You want to own your own company? Start digging.

As of 9/1/2016 I will no longer work for the Everglades Day Safari. This may come as a shock, a pleasant surprise or be met with raging indifference. I will officially be the owner of Everglades Day Safari and here's how it happened.

The first job I ever had lasted one day. I was 13 and was a babysitter for three kids. I don't remember their names but I remember kicking a ball around inside the house with them and the image of the ball rising into the air and striking a magnificent native American sculpture and sending it plummeting to and shattering on the ground is burned into my brain like a picture on a TV that's been paused too long.

My next job didn't last much longer. My mom, in an effort to get me out of our summer camp in NY back in 1984, suggested I call a number in a classified ad asking for "help with yard work, no digging". I spent 10 days with a spade digging compacted dirt out of a creepy old man's carport. I collected my $320 for 80 hours of work and was grateful I didn't end up buried in the carport. I learned to ask at every other job after that if there would be digging.
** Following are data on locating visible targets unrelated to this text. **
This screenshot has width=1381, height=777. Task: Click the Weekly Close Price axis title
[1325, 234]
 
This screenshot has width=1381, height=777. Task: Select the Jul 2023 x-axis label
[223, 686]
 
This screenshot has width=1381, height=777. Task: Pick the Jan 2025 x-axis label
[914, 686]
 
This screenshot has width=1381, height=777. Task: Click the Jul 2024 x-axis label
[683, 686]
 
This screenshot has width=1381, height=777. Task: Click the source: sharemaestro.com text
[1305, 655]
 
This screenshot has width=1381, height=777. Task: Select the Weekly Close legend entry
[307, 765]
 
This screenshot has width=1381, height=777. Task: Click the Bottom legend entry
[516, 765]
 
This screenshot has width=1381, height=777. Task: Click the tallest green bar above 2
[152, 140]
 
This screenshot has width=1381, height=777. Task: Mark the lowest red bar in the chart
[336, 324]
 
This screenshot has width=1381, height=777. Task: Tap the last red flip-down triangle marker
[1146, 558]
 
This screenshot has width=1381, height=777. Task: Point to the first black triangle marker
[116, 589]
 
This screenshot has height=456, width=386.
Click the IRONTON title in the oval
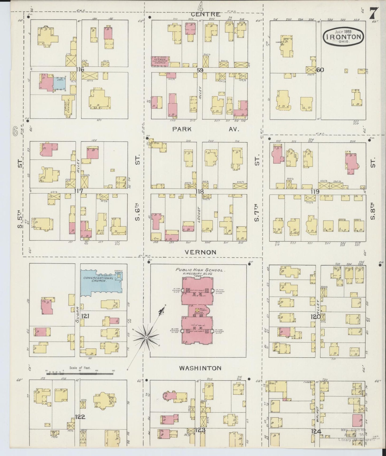(344, 37)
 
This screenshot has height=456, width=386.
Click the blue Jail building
(59, 83)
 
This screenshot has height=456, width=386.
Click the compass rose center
(146, 338)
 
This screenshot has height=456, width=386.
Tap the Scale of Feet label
(80, 367)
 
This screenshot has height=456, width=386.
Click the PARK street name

My first official job was working at McDonalds. Everyone should work at McDonalds for minimum wage. It's inspiring. The perks included a free meal. The longer your shift, the more grade D beef you were allowed to consume.

I paid my way through college in part by working at Pizza Hut. Everyone should be a server at some point in their life. It teaches you to respect servers. I was a waiter and my first customer barked at me "Hey boy. Get over her" and plopped a gooey, half masticated piece of pizza in the palm of my hand. A bolt from the oven had fallen into his pizza and ended up in his mouth and subsequently my hand. No tip. Because clearly it was my fault. The manager was a moron. His mantra was "the customer is always right and the employee is always wrong". I lasted longer than he did.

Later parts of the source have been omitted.